Yes, the new shoe looks pretty chic. Dainty little feet, compact, seemingly ideal for “rolling over” (which is the German term for the English “break over”) – because a wheel doesn’t create lever forces. Heel wall and toe wall are parallel, the pastern axis is perfect...
But since the last blog post kicked levers out of the argument, we need to rethink – and I invite you to follow my thoughts without emotion.
Somewhere between the extremes of the neglected long toe (which is not the same as the laminitic “duckbill” toe) and the fashionably shortened toe lies the complete, functional toe. It belongs to a functional hoof with an optimal ground contact area. The functional hoof capsule is firmly connected to the coffin bone (P3) – almost as if Velcroed in place.
This means that even though P3 is "suspended," it does not float freely within the capsule. It does not dangle like a plumb bob. The suspension consists of the lamellar interface – a strong interconnection.
Imagine a heavy-duty Velcro strip, with one side growing from the inner surface of the hoof capsule toward P3 and the other side growing equally from the surface of P3 toward the capsule.
This could be modeled: two conical elements, both lined with Velcro – once pressed together, they cannot be separated by ordinary means, even if part of the Velcro is damaged.
This means: the suspended element (P3) is held by thousands of micro-connections, which allow minimal movement during loading and unloading but prevent it from shifting freely within the capsule.
Now let’s consider how a suspension behaves in different positions.
If an object is suspended, its weight pulls straight toward the Earth’s center. If, for example, a beam is suspended horizontally beneath another one, the distance between them equals the suspension length.
But if we tilt the upper beam – say, by 45° – the distance between them decreases, although the suspension remains the same length. The steeper the tilt, the smaller the space between the beams.
If we imagine P3 suspended by "strings", we miss the fact that there is no empty space between the capsule and P3. That space is filled with the lamellae. Which means: the steeper the hoof, the less room remains in the toe area for that connection. The "Velcro" gets compressed.
Suspension systems are made for tension, not compression. The lamellae in the hoof is likely very strong under tensile load – but how does it handle pressure?
It seems plausible – though we need more research – that this interface, designed for tensile forces, struggles with chronic compression. So does P3.
I suspect (caution – theory!) that this is a major cause of:
(1) destruction of the lamellae and the lamellar dermis in the toe area,
(2) separation of P3 from the dorsal wall in steep hooves, and
(3) bone loss of P3 itself.
What looks like lamellae "torn by lever forces" is likely lamellae already damaged by sustained pressure in advance.
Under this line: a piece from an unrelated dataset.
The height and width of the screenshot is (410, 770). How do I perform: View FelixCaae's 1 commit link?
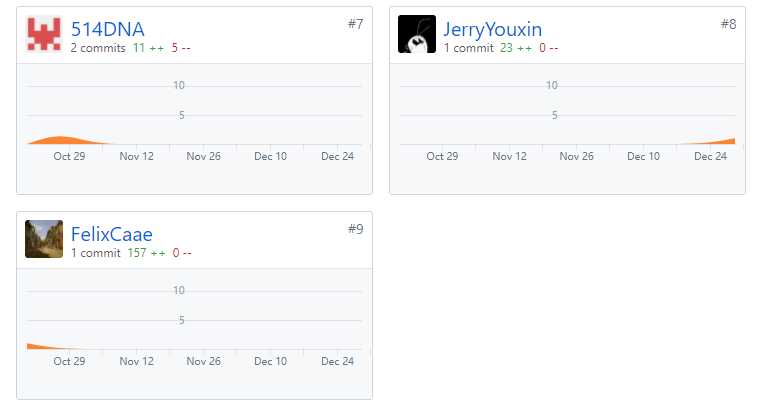pos(95,253)

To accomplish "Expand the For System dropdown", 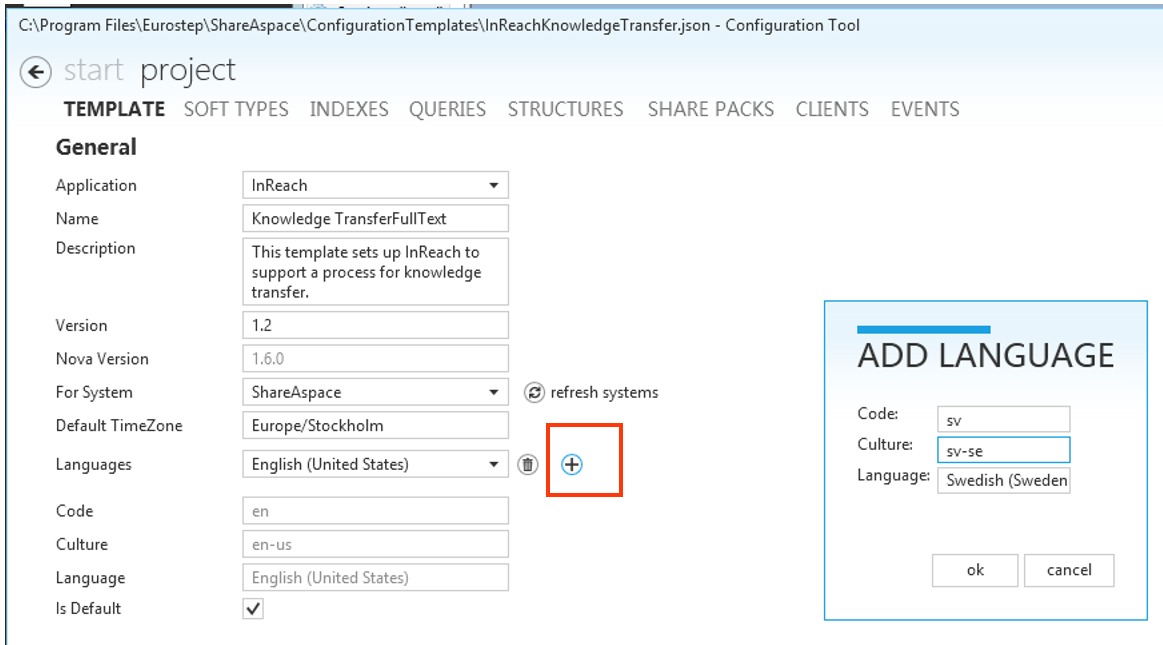I will (x=493, y=393).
If additional mechanical or toxic stress is added, laminitis develops – an inflammatory response. In horses with High-Low Syndrome, the inflammation often first affects the steeper hoof, which supports the theory. The hooves become hot, the horse is lame. Now the vet takes X-rays, showing separation and “rotation of P3”.
Following the logic approach, in all steeply angled hooves, space for the lamellar layer in the toe region is reduced. Efforts to “unload” the deep digital flexor tendon – which, as a core tensile element of the horse’s body, cannot be unloaded – open the door for pathological changes later labeled as consequences of laminitis.
This is my contribution to the debate over whether the destruction of the lamellae (often only in the toe region of the steeper front hoof) and the associated bony changes in P3 can be attributed to hoof trimming. It is a conclusion based on:
(1) anatomy and pathologies viewed from a biotensegral perspective,
(2) a bit of geometry and physics,
(3) review of radiographs, and
(4) observation of both living and cadaver hooves.
It follows that separation – as well as the so-called "rotation" of P3 – is not causally linked to the inflammatory process of laminitis. The sequence of events deserves closer scrutiny.
Based on these assumptions, completely different conclusions can be drawn regarding beneficial hoof care. The greatly reduced relevance of levers for what happens in the hoof requires new approaches to laminitis therapy and hoof care.